# Data Synchronization

Sometimes you would like to “synchronize” data from TDP to other downstream systems, to bring data to existing analytical systems for your users (SDEs, Data Scientists, Data Analysts) are accustomed to working with.  This could be:

* Any new or updated data that’s ingested into TDP should be available in the downstream system
* A particular subset of data (but is generally “all data” or “all data from xyz inputs”)

Examples:

* Bring data from JSONs created by Tetra Data IDS into Snowflake or another OLAP database in order to do more performant exploratory data analysis / build transformed & aggregated SQL tables
* Copy data into a specific software

In v4.0+ of Tetra Data Platform, the capability also exists to “listen” or “subscribe” to data updates via [Event Subscriptions](https://developers.tetrascience.com/docs/event-subscriptions) . However, should your use case require a polling mechanism, the following implementation can provide a performant and scalable way to do this.

Note: This solution pattern does not cover changes in downstream systems being propagated back into Tetra Data Platform 

## Solution Overview

1. Set up a regular process to hit the searchEQL API to pull updated data since last “poll” with a query that is for your specific subset
    a. “Poll” Search API for updated data based on date / time
2. For each result in the query, retrieve the data with the /v1/datalake/retrieve endpoint
3. Process your data into your specific data target (will be a specific solution to your target)

## Import Statements

In [None]:
import os
import json
import requests

In [None]:
AUTH_FILE_DIR = "./"
AUTH_FILENAME = "auth.json"
API_SEARCHEQL = "https://api.tetrascience.com/v1/datalake/searchEql"

## 1. “Poll” Search API for updated data based on date / time

In order to synchronize data effectively, use a process that makes calls to the /v1/datalake/searchEql API endpoint on a regular cadence (e.g. every 4 hours) that pulls data which has been updated since then and then do an “upsert” or “merge” into the downstream system using the indexedAt field to query based on a particular date

All data from this search will have an indexedAt value that represents when the data was last updated.

If results of the query are expected to exceed 10,000 results, the solution will need to implement support for pagination.

The consuming program will need to maintain a mechanism to ensure that no data is “skipped” by looking back at date / times and processing for duplicates (which upsert / merge can handle) or keeping track of the “last date / time” polled. 

### Use authenication file for API headers

In [None]:
with open(os.path.join(AUTH_FILE_DIR, AUTH_FILENAME), "r") as f:
    auth_data = json.loads(f.read())

headers = {"ts-auth-token": auth_data["auth_token"],
           "x-org-slug": auth_data["org"],
           "Content-Type": "application/json"}

### Example query where IDS data contains project information

In [None]:
query_basic = {
                  "query": {
                      "match": {
                          "data.project.name": "my_project"
                      }
                  }
              }

In [None]:
example_searcheql_basic = requests.post(API_SEARCHEQL, headers=headers, data=json.dumps(query_basic))

### Example query with date range

* "size": Can be anything reasonable up to 10,000 and defines how many results we will get per query.
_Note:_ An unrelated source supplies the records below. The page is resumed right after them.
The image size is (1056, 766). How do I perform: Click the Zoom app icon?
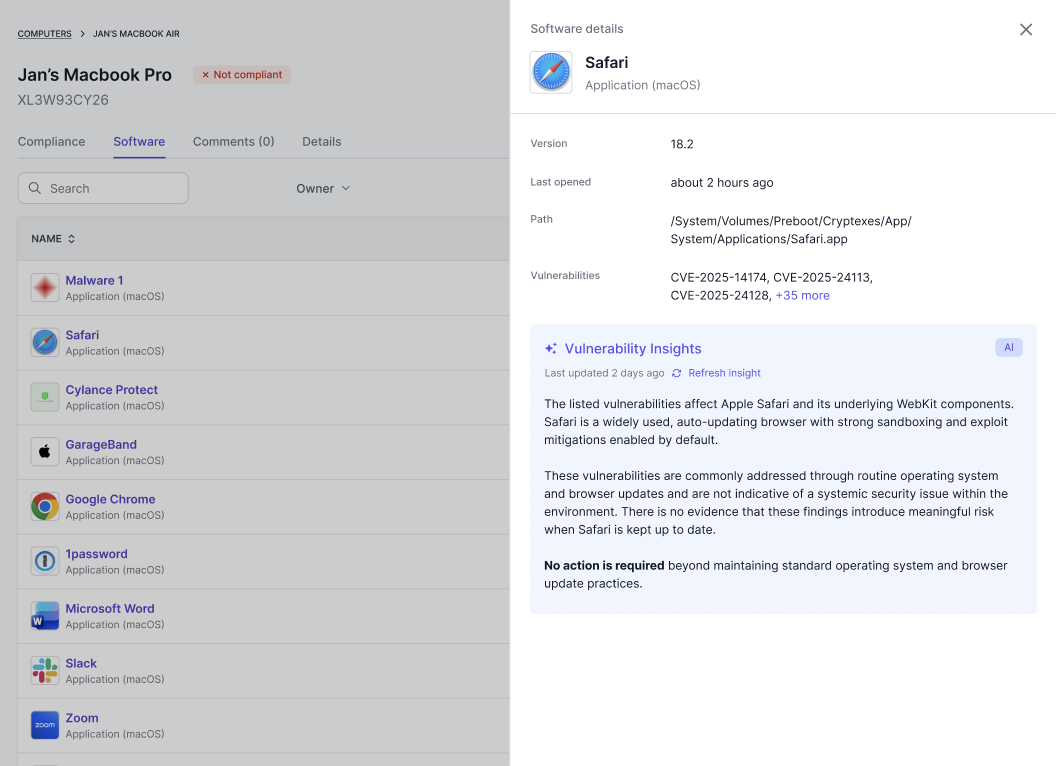[x=45, y=726]
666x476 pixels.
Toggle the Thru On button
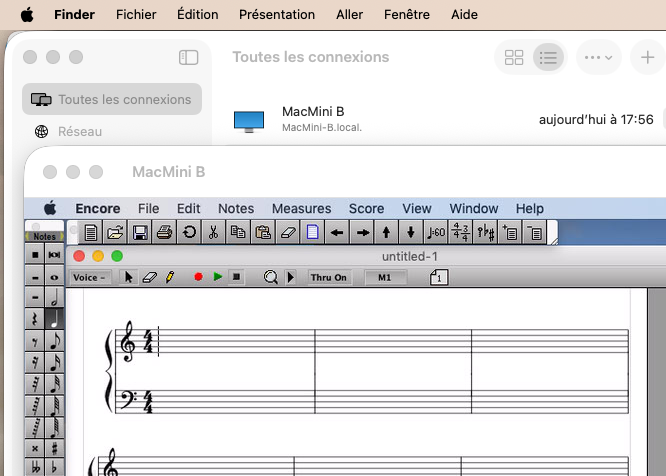tap(328, 277)
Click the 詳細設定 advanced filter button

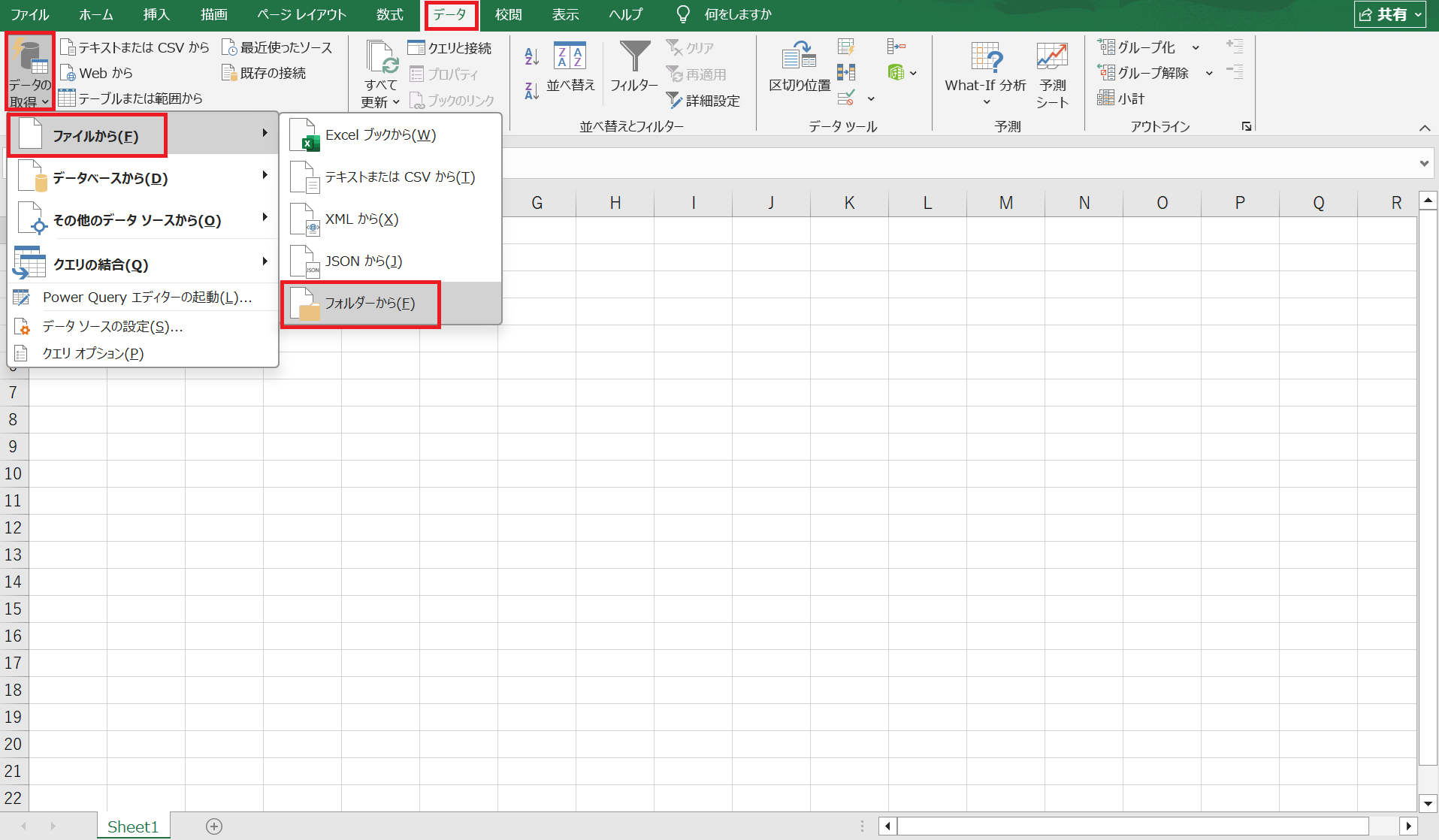pyautogui.click(x=704, y=101)
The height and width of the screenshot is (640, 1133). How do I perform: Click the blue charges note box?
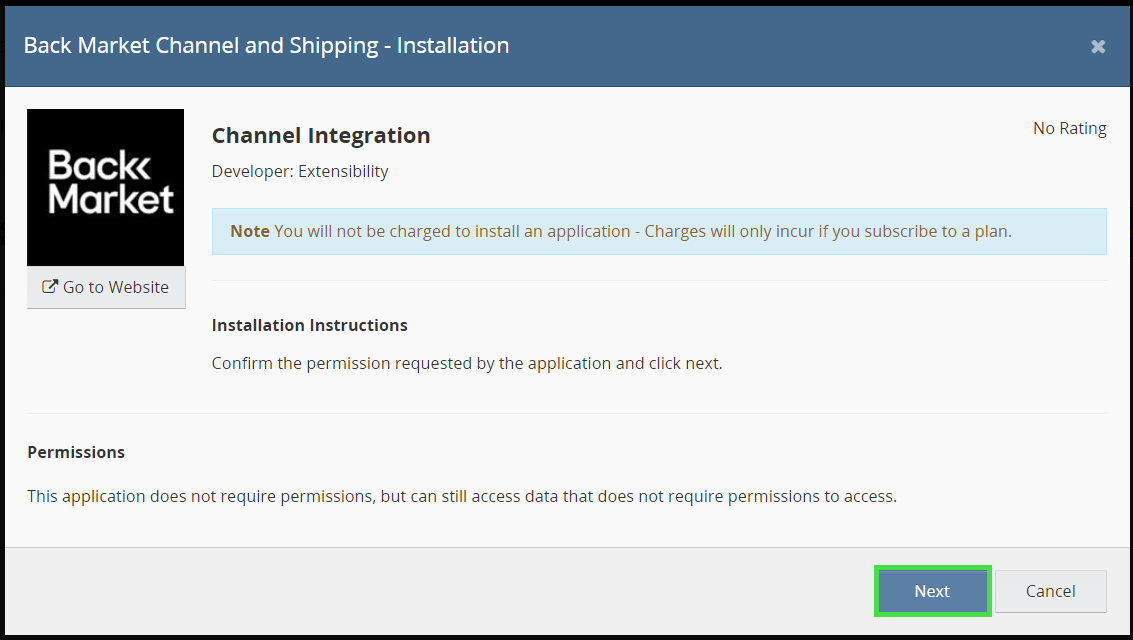pos(659,231)
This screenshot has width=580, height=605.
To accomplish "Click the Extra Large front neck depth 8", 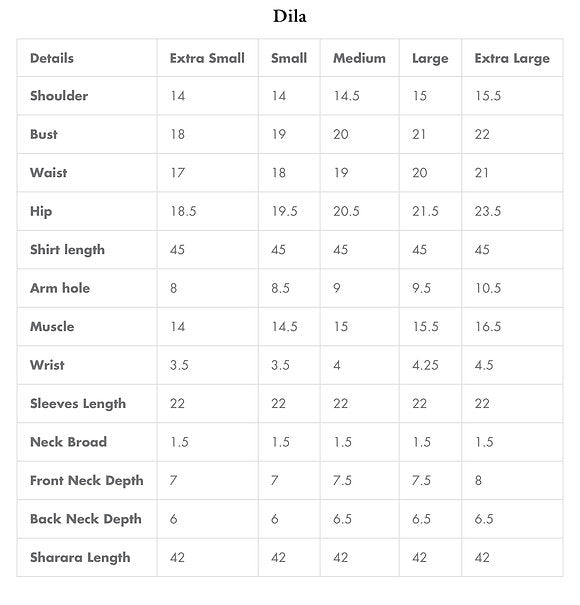I will click(x=478, y=480).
A good upper bound for general use is 1,000.

* "query": The query itself, built out of the components

* "bool" (boolean query): To search for files that match boolean combinations of a set of queries.

* "must":  The clause (query) must appear in matching files. This is like logical AND. 

* "term": The exact term that's found in files, in this case the IDS JSON. For example, in this query, the query returns files that have the category "IDS" and the source.type "empower". Other fields can be added if needed.

* "range": This defines the dates over which to query the indexedAt field. The greater-than-or-equals time should always be the same as the less-than time of the previous execution of the job. The times are specified here in UTC. The query format supports time-zone information should it be necessary. The less-than time must always be in the past to avoid missing any files.

* "_source": This defines what fields you want returned from your query. Here only the fileId is returned. You can speed up query times by specifying only a few fields.

* "sort": This specifies how you would like the returned search results to be ordered. Here it is sorted in an ascending manner by the fileId.

In [None]:
query_empower = {
                   "size": 50,
                   "query": {
                       "bool": {
                           "must": [
                               {
                                   "term": { "source.type": "empower" }
                               },
                               {
                                   "term": { "category": "IDS" }
                               },
                               {
                                   "range": {
                                       "indexedAt": {
                                          "gte": "2023-03-01T00:00:00",
                                          "lt": "2023-03-20T00:00:00"
                                       }
                                   }
                               }
                           ]
                       }
                   },
                   "_source": [ "fileId" ],
                   "sort": [
                       {"fileId": "asc"}
                   ]
                }

In [None]:
example_searcheql_empower = requests.post(API_SEARCHEQL, headers=headers, data=json.dumps(query_empower))

### Example subsequent query

If you want to search the same set of files but return the files after the last query, add the "search_after" criteria of the fileId of the final result of the previous data set. Then it returns the next 50 items (as specified in the query) after the last search.

In [None]:
query_empower_next = {
                        "size": 50,
                        "query": {
                            "bool": {
                                "must": {
                                    "term": { "source.type": "empower" }
                                },
                                "must": {
                                    "term": { "category": "IDS" }
                                },
                                {
                                    "range": {
                                        "indexedAt": {
                                            "gte": "2023-03-01T00:00:00",
                                            "lt": "2023-03-20T00:00:00"
                                         }
                                     }
                                 }
                            }
                        },
                        "_source": [ "fileId" ],
                        "search_after": ["11ee50ef-6b0d-4266-863d-461d02f6f1b1"],
                        "sort": [
                            {"fileId": "asc"}
                        ]
                    }

### Example query returned items

This Empower API calls above (and other queries you construct) will return a response that contains objects representing “files” to process.  You will want to iterate over each record in the hits.hits[] array.

## 2. Retrieve the data with the /v1/datalake/retrieve endpoint

Using the object in the hits.hits[] array, use the source.source.fileId to retrieve the actual data from the https://api.tetrascience.com/v1/datalake/retrieve API endpoint.

See documentation: https://developers.tetrascience.com/reference/retrieve-a-file 

This will return either a:
* an application/octet-stream file contain the data record
* a JSON object with a S3 URL to download (if preSigned parameter was set to true in API request)

## 3. Access the file and then process / transform into the appropriate tables / schema that you desire.